General Manager of Lollipops,

Opinion

How do you assess your entry in costume jewelry retail shops with leather goods products?

I’m not really surprised since we think of accessories as a fashion complement. It seemed natural for us to distribute in shoe shops. When we started in 1999-2000, costume jewelry retailers who offered a few other accessories (stoles, hats, etc) naturally come to buy from us. Today, 20% of our multi-label distributers are costume jewelry retailers. Even thought 50% are specialists in ready-to-wear and the remaining 30% are leather goods shops, the proportion in the 1st category tends to increase.

How do you meet their demands?

We have set a minimum order of 1, 5000 €, which is not a deterrent. In fact, some labels, in particular stores whose core business is leather goods, have set much higher minimum order levels that become prohibitive for retailers who work mainly in jewelry.

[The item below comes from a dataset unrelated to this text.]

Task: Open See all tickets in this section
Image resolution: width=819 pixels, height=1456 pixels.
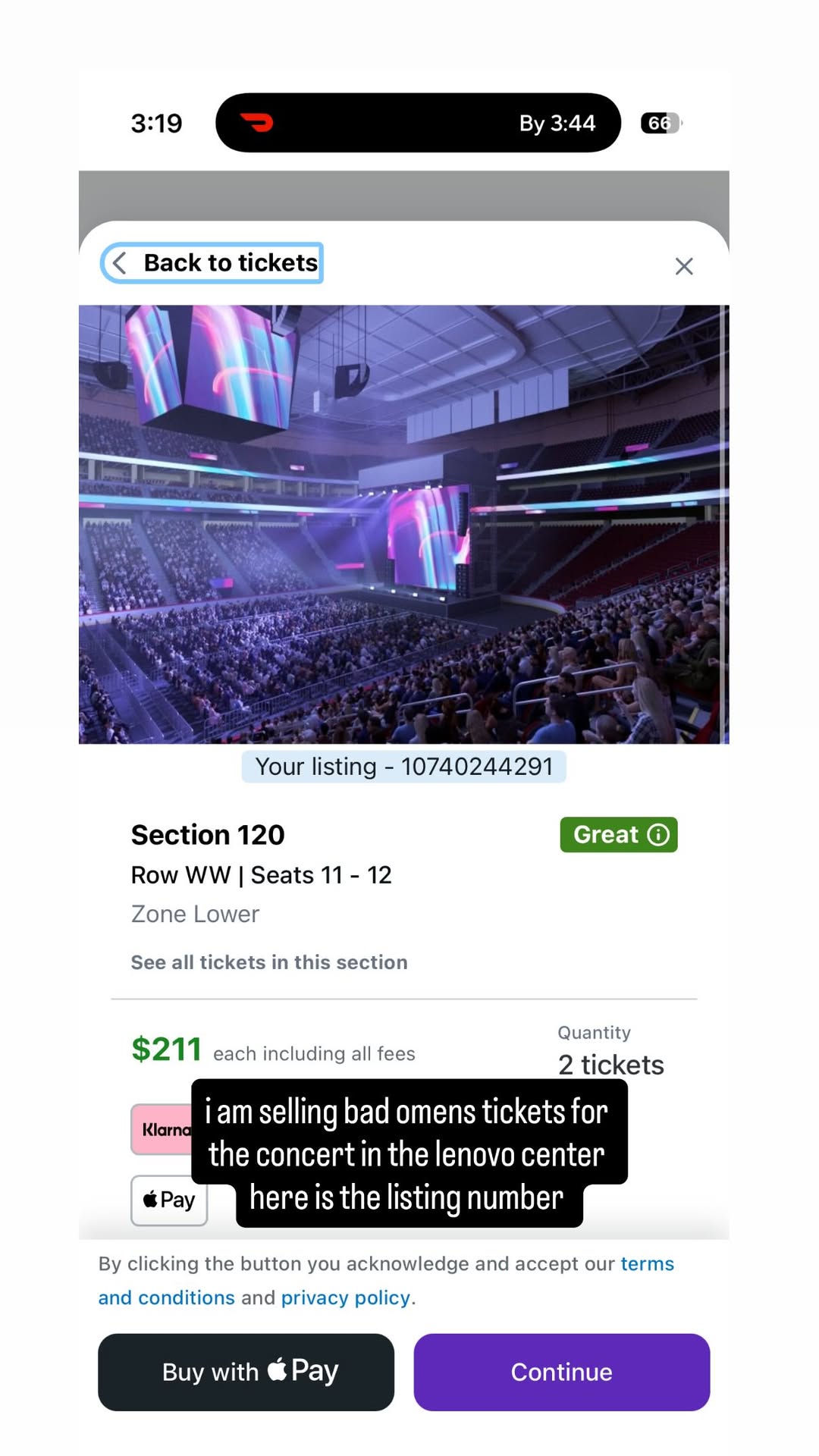Action: 269,962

Have you developed products or collections specifically for this network?

It does influence us in a good way. If we were solely distributed in leather goods stores, we would create much more sensible models. We can still allow ourselves to make products with the Lollipops’ DNA for jewelry retailers: sparkling, fantasy bags with bright colors and materials. For example, these bags combine metal parts that add a jewelry touch without becoming a ‘jewelry bag’. We also launched a new range of bags in June 2014 called Lollipos Atelier. Granted, it is in leather, but the line does not have a traditional leather goods stereotype. It was designed mainly for our flagship stores and costume jewelry retailers. The latter were very receptive. We develop collections that are sufficiently large to be able to work with everyone.

What are the benefits and inconveniences of their purchase habits?

Jewelry specialists order less than leather goods shops. However, the customers are often much more loyal. Without it being a real inconvenience, they also order a bit later – several weeks after leather goods stores- and we don’t see very many of them at trade shows.